SPIDER: Near-Optimal Non-Convex Optimization via Stochastic Path Integrated Diffe

组织者 Organizer:Chris Junchi Li
时间 Time: 周五13:30-15:05,2019-9-6
地点 Venue:清华大学近春园西楼第一会议室

讨论班简介 Description

Title: SPIDER: Near-Optimal Non-Convex Optimization via Stochastic Path Integrated Differential Estimator
In this talk, I will talk about a new technique named Stochastic Path-Integrated Differential EstimatoR (SPIDER), which can be used to track many deterministic quantities of interest with significantly reduced computational cost. We apply SPIDER to two tasks, namely the stochastic first-order and zeroth-order methods. For stochastic first-order method, combining SPIDER with normalized gradient descent, we propose two new algorithms, namely SPIDER-SFO and SPIDER-SFO+, that solve non-convex stochastic optimization problems using stochastic gradients only. We provide sharp error-bound results on their convergence rates.
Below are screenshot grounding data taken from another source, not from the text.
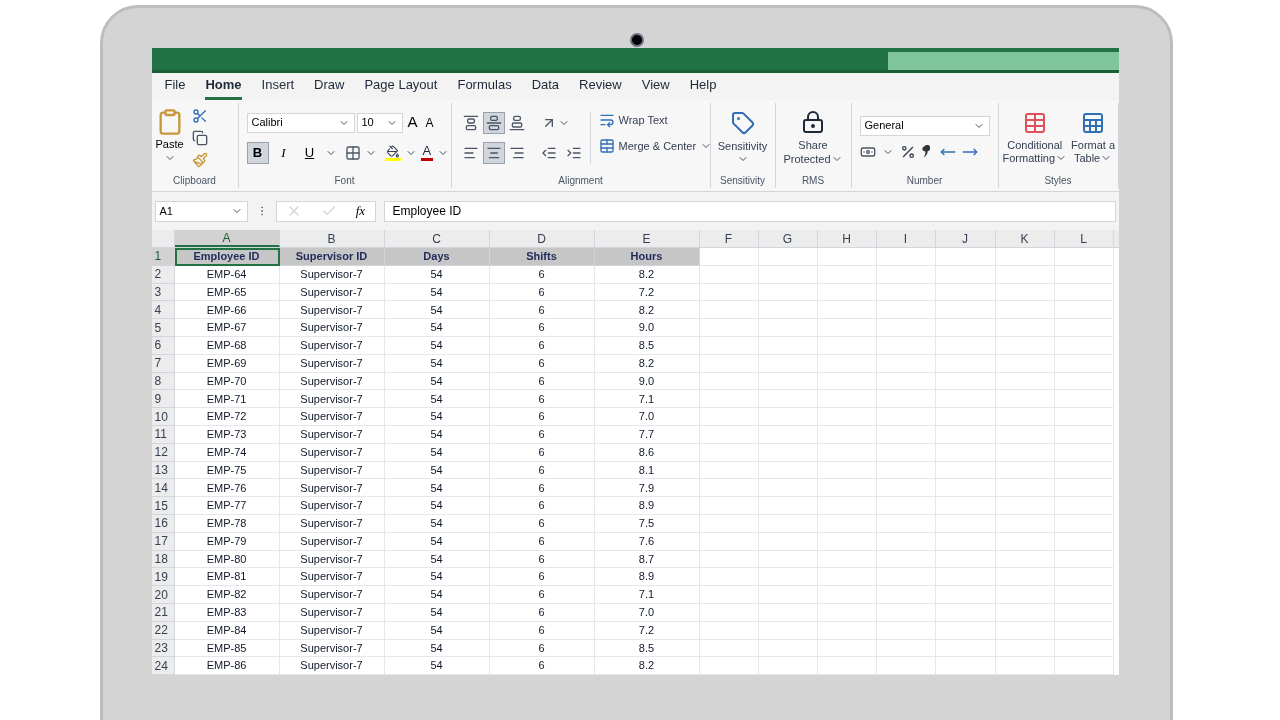  What do you see at coordinates (201, 211) in the screenshot?
I see `name-box: A1` at bounding box center [201, 211].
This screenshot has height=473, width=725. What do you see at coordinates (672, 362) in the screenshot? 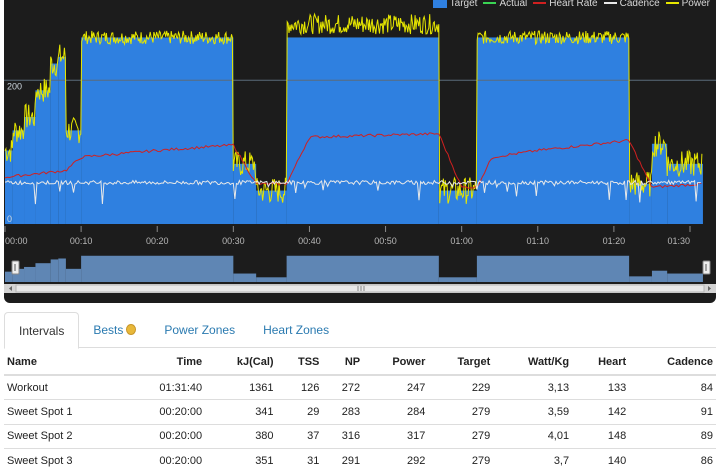
I see `column-header: Cadence` at bounding box center [672, 362].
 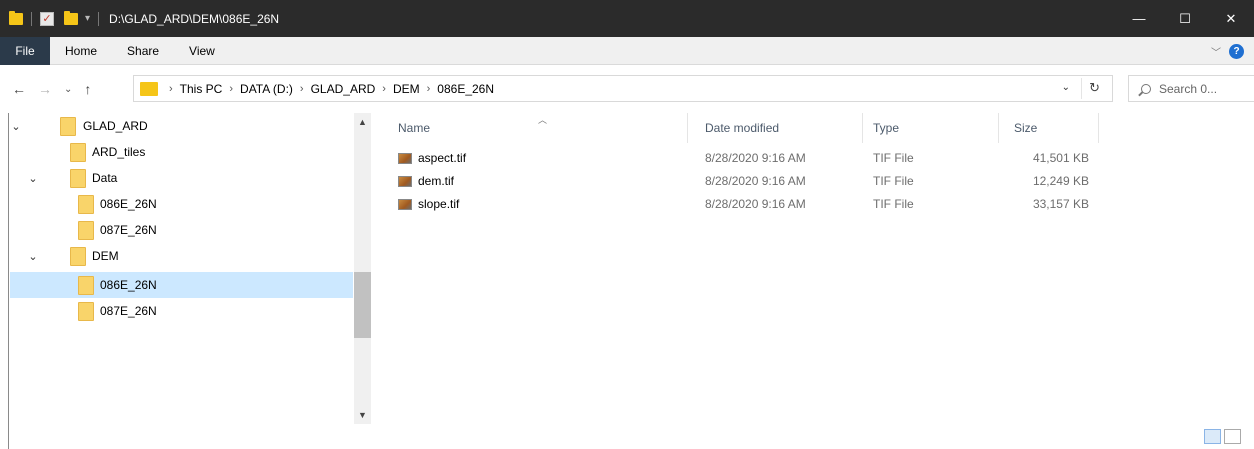 I want to click on navigation-scrollbar: ▲ ▼, so click(x=362, y=268).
In special, we prove that the SPIDER-SFO and SPIDER-SFO+ algorithms achieve a record-breaking gradient computation cost of $O( \min( n^{1/2} \epsilon^{-2}, \epsilon^{-3} ) )$ for finding an \epsilon-approximate first-order and $O( \min( n^{1/2} \epsilon^{-2}+\epsilon^{-2.5}, \epsilon^{-3} ) )$ for finding an $(\epsilon, O(\epsilon^{0.5}))$-approximate second-order stationary point, respectively. In addition, we prove that SPIDER-SFO nearly matches the algorithmic lower bound for finding approximate first-order stationary points under the gradient Lipschitz assumption in the finite-sum setting. For stochastic zeroth-order method, we prove a cost of $O( d \min( n^{1/2} \epsilon^{-2}, \epsilon^{-3}) )$ which outperforms all existing results. Joint work with Cong Fang, Zhouchen Lin and Tong Zhang.​

报告摘要 Abstract

Dr. Junchi Li obtained his B.S. in Mathematics and Applied Mathematics at Peking University in 2009, and his Ph.D. in Mathematics at Duke University in 2014. He has since held several research positions, including the role of visiting postdoctoral research associate at Department of Operations Research and Financial Engineering, Princeton University. His research interests include statistical machine learning and optimization, scalable online algorithms for big data analytics, and stochastic dynamics on graphs and social networks. He has published original research articles in both top optimization journals and top machine learning conferences, including an oral presentation paper (1.23%) at NIPS 2017 and a spotlight paper (4.08%) at NIPS 2018.